Going forward, when I need to keep track of a new data-point in my relational database system, my first questions are going to be: Is this a new concept? And, what benefits would I get out of codifying this data in a new database table? And, only once I rule out those possibilities will I consider adding the data to an existing table.

Reader Comments

15,674 Comments

@Advocate,

I don't have any hands-on experience with GraphQL-oriented approaches. That said, my understanding is that GraphQL is just a layer between the client and the database; so, you still need to have a database in there. Maybe DGraph is doing something magical (I have never heard of it before); but, it doesn't seem like it obviates the needs for a database itself.

2 Comments

Have you looked into CQRS and possibly eventsourcing. It frees you up to build tables/documents per web view without the need for joining multiple tables. It can mean data duplication but storage is cheap and your pages become faster as you remove joins.

15,674 Comments

@Stevef,

I've read about event-sourcing, but I don't have any hands-on experience with it. In theory, I love the concept of materialized views and building denormalized tables that implicitly represent joined data and data that has been pre-manipulated for a given view's use-case. But, I've never actually done that myself.

The closest that I come to that today is creating lots of SQL queries that are view-specific. So, I still do all the JOIN stuff myself; but, I don't try to shoe-horn the view-specific queries into the main data-access layer for the "entity" CRUD stuff.

What I mean is, that for "User Interface X", I'll have some data-access method like:

userInterfaceXGateway.getData()

... which could - in theory - be pulling data from some materialized view; but is - in reality - just pulling from the main database tables with all the JOINs and whatnot.

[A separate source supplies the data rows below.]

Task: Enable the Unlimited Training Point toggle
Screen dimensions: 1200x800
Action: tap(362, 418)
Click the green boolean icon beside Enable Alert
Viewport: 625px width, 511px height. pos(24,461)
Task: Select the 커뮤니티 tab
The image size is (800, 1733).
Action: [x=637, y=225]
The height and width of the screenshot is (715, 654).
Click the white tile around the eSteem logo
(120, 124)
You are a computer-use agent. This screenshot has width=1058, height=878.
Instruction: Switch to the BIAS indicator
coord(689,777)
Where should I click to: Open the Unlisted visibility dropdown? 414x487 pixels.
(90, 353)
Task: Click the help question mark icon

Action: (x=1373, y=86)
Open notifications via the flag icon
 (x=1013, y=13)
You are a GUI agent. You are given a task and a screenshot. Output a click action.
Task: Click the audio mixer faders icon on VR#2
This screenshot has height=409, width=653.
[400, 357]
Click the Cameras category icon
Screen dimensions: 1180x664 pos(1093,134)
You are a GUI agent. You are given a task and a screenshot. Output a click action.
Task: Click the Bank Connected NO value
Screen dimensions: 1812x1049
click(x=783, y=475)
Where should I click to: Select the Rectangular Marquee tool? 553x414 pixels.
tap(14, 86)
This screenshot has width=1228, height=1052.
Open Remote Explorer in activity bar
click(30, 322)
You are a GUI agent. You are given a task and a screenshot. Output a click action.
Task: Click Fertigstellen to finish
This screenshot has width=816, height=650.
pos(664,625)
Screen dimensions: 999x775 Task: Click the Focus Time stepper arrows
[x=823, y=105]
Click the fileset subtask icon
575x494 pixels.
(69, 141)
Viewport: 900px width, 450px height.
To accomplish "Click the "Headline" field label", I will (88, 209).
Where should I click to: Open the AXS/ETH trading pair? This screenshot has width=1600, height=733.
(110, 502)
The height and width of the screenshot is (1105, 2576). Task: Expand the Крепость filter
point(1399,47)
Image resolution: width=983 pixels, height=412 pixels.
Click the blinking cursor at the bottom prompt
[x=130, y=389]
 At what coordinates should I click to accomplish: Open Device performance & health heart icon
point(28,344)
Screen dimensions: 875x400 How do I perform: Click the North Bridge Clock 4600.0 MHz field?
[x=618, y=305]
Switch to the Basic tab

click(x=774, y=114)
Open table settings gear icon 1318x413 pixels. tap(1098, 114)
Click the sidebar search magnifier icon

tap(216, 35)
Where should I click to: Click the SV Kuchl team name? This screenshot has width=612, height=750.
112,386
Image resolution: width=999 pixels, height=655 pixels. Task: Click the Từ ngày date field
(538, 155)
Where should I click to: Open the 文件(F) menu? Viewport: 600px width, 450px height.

So, I love the idea. I just haven't actually ever built it myself.

2 Comments

@Ben, DGraph is basically a graph database which you access directly via GraphQL, and it ticks all the boxes you mention up above. Define a schema for your data and it gives you a GraphQL API that supports many kinds of search, aggregation and filtering. Relationships can be 1- or 2-way and are linked at insert time, so no joins needed - just query for the data you need through the links! They have a nice docker image (dgraph/standalone) which can be used to quickly check it out (note that it dials home). All you need to query a GraphQL API is a HTTP client like curl, so no fancy client setup needed either, but I would highly recommend graphql-explorer for the purpose!

15,674 Comments

@Advocate,

I know other people at work rave about GraphQL. I'll have to try and find time to look into it more deeply. I've tried a few times, but was turned-off by the amount of up-front work I seemed to have to do with all the schema definition. It sounds like perhaps DGraph removes some of that boiler-plate work.

11 Comments

It is quite hard though to work out which columns will be used in some circumstances and after sometimes how much they are used.
Once they are in that table and you think to remove them your left wondering should I be spending my time doing something else, perhaps more worthwhile. When the gain from narrowing perhaps isn't that clear.

I'm still working on being able to predict the future.

11 Comments

Also narrower tables means more tables which can get out of control as well. Naming can get more difficult.

15,674 Comments

@Adam,

1000% on naming stuff becoming harder when you have smaller tables with fewer columns. That, along with not being able to predict the future (I, too, am working on that) means that we have a lot of tables with names that make life a lot harder. And, the idea of renaming tables is a massive effort due to the amount of SQL that gathers around these tables over time.

My early tables were all too generic in name. In the later years of my application, we started to prefix tables with a sort of name-space so that you can see which tables are tightly coupled. But, that also leads to some rather long table-names.

It's definitely not an easy problem to solve.